Sonegação em países ricos é 25 vezes maior que corrupção nos países pobres

Uma visão muito difundida sobre o desenvolvimento econômico afirma que os problemas enfrentados pelas economias em desenvolvimento e os países pobres se devem à corrupção. Essa visão se choca com um dado contundente da realidade internacional: a China. Nem mesmo o Partido Comunista põe em dúvida que a corrupção é um dos grandes problemas nacionais, o que não impediu um crescimento médio de dois dígitos nas últimas três décadas.
No entanto, segundo Jason Hickel, professor da London School of Economics, esta perspectiva oculta um problema muito mais fundamental em termos sistêmicos para a economia mundial: a corrupção dos países desenvolvidos.

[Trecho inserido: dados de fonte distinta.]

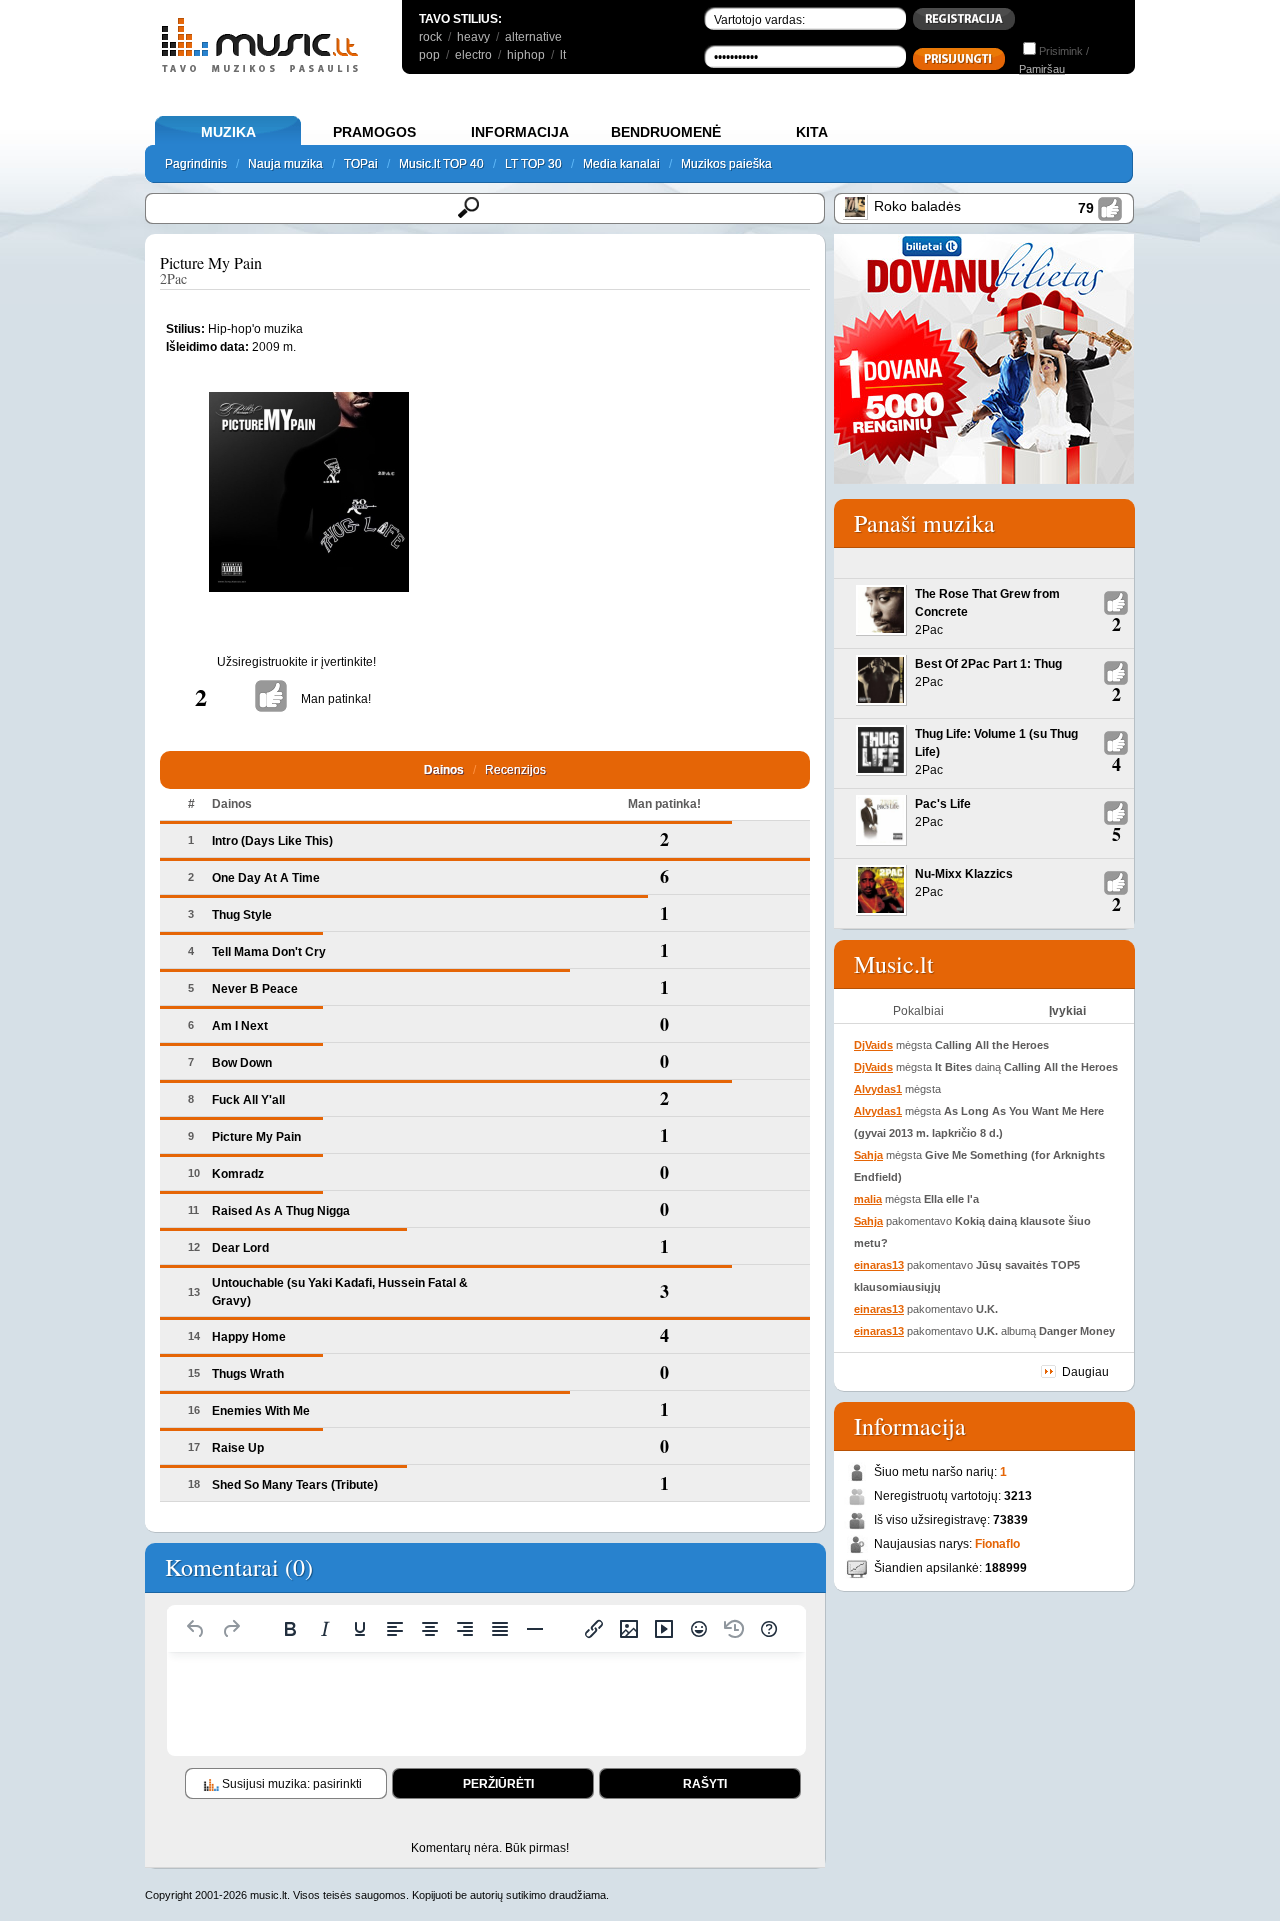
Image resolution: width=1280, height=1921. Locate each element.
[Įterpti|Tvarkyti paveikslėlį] (629, 1629)
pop (429, 55)
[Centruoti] (430, 1629)
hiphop (526, 55)
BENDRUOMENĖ (666, 132)
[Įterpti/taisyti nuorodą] (594, 1629)
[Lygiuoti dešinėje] (465, 1629)
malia (868, 1199)
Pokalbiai (918, 1011)
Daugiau (1085, 1372)
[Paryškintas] (290, 1629)
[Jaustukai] (699, 1629)
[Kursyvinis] (325, 1629)
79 (1086, 208)
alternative (533, 37)
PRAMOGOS (374, 132)
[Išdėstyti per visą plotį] (500, 1629)
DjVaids (873, 1045)
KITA (812, 132)
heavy (473, 37)
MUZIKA (228, 132)
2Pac (173, 278)
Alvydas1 (878, 1089)
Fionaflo (997, 1544)
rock (430, 37)
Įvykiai (1067, 1011)
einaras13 (879, 1265)
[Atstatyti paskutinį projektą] (734, 1629)
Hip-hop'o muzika (255, 329)
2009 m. (274, 347)
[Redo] (231, 1629)
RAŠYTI (705, 1784)
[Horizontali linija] (535, 1629)
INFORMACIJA (520, 132)
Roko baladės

Trata-se de uma corrupção do colarinho branco, invisível e refinada, que foi uma das causas do estouro financeiro de 2008.
Segundo a ONU, a corrupção custa aos países em desenvolvimento entre U$ 20 e 40 bilhões anuais.
Jason Hickel: O presidente do Banco Mundial, Jim Kim, fez este cálculo sobre o custo da corrupção no mundo em desenvolvimento. Mas esta soma, sem dúvida importante, constitui apenas cerca de 3% do total de fluxos ilícios que abandonam os países em desenvolvimento a cada ano. A evasão fiscal é 25 vezes maior que essa soma. No ano passado, cerca de um trilhão de dólares fugiram dos países em desenvolvimento e terminaram em paraísos fiscais por meio de uma prática conhecida como re-faturamento, através da qual as empresas falsificam documentos para que seus lucros apareçam em paraísos fiscais nos quais não pagam impostos, ao invés de aparecer nas jurisdições onde as empresas realizaram esses lucros. As multinacionais comercializam seus produtos entre suas próprias subsidiárias para pagar na jurisdição onde o imposto é mais baixo, algo que envolve cerca de um trilhão de dólares anuais, mais ou menos a mesma coisa que o re-faturamento.
Por que a evasão é tão fácil?
Jason Hickel: Porque as regras da Organização Mundial do Comércio permitem aos exportadores declarar o que bem entendam em suas declarações alfandegárias. Isso lhes permite subavaliar seus produtos para que paguem menos impostos. Isso não deveria nos surpreender dada a ausência de democracia interna da OMC.
O poder de negociação na OMC está determinado pelo tamanho do mercado e as decisões mais importantes são tomadas em reuniões do chamado “quarto verde”, administrado pelos países mais poderosos, de maneira que o comércio mundial termina sendo manipulado em favor dos ricos.
Curiosamente, no índice mais difundido em nível global sobre corrupção, o da Transparência Internacional, se apresenta um panorama exatamente oposto…
Jason Hickel: Ele tem uma série de problemas. Em primeiro lugar, se baseia na percepção da corrupção que há no próprio país. De maneira que os pesquisados não podem dizer nada sobre o que pensam acerca de outros modos de corrupção como, por exemplo, os paraísos fiscais ou a OMC. Em segundo lugar, como o índice mede mais percepções do que realidades, está exposto às narrativas dos departamentos de relações públicas.
A narrativa dominante é promovida por um complexo de organizações, desde o Banco Mundial até a USAID e passando por muitas ONGs, que centram o tema da pobreza na corrupção dos próprios países em desenvolvimento.
Estados Unidos e Reino Unido. Qual é a situação real destes países a respeito da corrupção?
Jason Hickel: Segundo a Transparência Internacional, os Estados Unidos estão bastante livres da corrupção. Segundo a Rede Tax Justice, em troca, os Estados Unidos estão em sexto lugar no ranking da corrupção mundial, devido ao fato de que têm jurisdições secretas que permitem que funcionem como centros de evasão tributária. Além disso, sabemos que a corrupção atravessa o sistema político estadunidense. As corporações podem gastar dinheiro sem limites nas campanhas políticas para assegurar que seus candidatos sejam eleitos.